4 HTML Concepts You Didn’t Know
by @j9t@mas.to on , tagged html, concepts, tables (toot this?)
HTML is so important, large, and complex, it warrants a pilgrimage. The specification includes many gems, whether it’s dark humor or esoteric edge cases. It also contains concepts that not everyone is familiar with. Borrowing from the “HTML Concepts” series on meiert.com, here are four of them.
1. “Body-Ok”
“Body-ok” relates to link type keywords, and denotes what link
elements are okay to be used in the document body (as opposed to its head).
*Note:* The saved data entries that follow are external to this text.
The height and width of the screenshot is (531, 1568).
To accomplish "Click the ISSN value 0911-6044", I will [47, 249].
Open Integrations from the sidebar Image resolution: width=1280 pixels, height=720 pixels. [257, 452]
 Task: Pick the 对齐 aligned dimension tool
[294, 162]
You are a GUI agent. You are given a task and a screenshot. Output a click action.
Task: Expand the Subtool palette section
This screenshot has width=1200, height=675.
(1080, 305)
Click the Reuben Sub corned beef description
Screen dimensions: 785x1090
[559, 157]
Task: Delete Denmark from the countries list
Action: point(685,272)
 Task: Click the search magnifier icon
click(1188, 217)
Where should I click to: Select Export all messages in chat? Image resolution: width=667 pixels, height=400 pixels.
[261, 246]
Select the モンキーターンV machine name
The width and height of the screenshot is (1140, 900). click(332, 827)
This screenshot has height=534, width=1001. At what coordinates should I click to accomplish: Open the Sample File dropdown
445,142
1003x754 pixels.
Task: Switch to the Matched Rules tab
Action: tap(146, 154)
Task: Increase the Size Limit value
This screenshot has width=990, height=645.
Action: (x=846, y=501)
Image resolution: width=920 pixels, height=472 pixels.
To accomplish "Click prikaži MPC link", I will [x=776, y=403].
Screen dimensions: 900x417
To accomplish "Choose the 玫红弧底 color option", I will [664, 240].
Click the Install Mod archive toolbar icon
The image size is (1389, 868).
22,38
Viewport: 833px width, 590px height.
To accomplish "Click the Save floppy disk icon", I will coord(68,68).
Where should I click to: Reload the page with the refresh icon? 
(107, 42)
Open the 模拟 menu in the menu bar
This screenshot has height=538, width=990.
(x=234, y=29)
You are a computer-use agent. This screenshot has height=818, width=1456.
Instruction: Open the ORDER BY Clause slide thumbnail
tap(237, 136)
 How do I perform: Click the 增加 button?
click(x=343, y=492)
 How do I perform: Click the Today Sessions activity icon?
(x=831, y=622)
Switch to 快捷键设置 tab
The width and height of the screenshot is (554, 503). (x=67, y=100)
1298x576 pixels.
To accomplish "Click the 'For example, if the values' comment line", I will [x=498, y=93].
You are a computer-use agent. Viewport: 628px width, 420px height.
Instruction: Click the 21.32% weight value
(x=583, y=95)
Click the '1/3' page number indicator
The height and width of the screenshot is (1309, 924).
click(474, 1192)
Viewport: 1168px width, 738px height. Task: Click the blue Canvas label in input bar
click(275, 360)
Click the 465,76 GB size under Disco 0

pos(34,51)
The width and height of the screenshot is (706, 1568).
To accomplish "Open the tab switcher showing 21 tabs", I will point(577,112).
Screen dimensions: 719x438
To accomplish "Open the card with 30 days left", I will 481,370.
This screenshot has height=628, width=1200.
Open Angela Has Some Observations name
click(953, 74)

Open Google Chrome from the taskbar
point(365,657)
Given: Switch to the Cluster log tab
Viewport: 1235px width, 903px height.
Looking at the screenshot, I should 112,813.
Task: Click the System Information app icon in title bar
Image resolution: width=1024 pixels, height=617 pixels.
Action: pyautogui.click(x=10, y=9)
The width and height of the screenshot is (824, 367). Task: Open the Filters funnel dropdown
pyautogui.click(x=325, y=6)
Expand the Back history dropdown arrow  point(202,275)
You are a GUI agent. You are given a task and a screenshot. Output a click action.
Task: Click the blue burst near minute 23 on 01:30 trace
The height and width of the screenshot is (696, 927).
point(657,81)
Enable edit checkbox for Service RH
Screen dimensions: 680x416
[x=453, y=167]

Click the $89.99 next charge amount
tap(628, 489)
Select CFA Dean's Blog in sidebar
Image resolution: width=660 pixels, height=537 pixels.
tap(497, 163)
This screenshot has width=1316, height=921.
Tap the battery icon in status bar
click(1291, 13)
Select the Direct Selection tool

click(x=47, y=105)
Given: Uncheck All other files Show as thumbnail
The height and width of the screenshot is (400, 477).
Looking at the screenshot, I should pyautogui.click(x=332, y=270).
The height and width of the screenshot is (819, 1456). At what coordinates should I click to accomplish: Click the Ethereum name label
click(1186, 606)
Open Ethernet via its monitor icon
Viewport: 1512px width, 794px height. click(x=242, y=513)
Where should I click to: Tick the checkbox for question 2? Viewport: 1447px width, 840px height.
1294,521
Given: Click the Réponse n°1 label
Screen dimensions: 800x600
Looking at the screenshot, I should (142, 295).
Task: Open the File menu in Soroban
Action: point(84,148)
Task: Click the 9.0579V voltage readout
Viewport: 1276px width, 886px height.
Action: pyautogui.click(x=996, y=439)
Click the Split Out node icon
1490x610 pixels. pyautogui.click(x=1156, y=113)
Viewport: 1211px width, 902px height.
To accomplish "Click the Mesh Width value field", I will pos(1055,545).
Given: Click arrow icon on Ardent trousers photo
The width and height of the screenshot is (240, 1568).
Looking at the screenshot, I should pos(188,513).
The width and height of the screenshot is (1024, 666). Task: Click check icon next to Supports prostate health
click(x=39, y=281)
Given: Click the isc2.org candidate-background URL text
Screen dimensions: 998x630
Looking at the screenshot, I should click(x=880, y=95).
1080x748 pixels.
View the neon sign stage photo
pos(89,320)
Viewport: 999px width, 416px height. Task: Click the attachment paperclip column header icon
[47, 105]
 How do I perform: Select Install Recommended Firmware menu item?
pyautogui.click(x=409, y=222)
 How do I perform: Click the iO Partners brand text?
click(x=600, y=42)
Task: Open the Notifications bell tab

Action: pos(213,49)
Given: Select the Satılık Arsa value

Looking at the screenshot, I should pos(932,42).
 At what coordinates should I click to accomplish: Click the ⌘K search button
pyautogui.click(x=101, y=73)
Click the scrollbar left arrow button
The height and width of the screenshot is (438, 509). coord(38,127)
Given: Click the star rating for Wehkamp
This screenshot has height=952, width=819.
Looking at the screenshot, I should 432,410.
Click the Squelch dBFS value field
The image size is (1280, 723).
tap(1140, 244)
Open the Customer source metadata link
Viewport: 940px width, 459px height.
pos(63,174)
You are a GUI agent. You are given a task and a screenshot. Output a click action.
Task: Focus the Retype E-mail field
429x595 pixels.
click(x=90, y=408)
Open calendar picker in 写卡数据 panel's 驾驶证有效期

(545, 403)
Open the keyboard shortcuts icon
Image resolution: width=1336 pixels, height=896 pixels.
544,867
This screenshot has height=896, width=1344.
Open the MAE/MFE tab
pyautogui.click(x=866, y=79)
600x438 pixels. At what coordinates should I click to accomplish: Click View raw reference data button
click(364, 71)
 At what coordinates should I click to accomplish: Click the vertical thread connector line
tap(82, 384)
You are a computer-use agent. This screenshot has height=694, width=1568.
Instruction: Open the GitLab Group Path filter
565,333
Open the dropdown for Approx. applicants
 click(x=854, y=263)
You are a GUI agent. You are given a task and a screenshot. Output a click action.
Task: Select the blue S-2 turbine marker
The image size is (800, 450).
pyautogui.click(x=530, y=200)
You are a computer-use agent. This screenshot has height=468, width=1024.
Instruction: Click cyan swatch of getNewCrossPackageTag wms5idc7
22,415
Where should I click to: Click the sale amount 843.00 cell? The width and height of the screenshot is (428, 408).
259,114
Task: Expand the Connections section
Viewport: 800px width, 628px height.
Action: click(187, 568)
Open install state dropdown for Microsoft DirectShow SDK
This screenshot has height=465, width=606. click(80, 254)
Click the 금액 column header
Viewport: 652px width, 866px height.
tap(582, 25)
2. The “Nothing” Content Model
“When an element’s content model is nothing, the element must contain no Text
nodes (other than inter-element whitespace) and no element nodes.” Most HTML elements whose content model is “nothing” are also, for convenience, void elements. (The template
element is an exception.)
3. Constraint Validation
When a form element (like input
) has attributes that define requirements for the element’s value (like being required
, or setting a minlength
, or following a pattern
), then these requirements (constraints) are being validated by the user agent. Constraints are being validated as long as the element is not barred from it.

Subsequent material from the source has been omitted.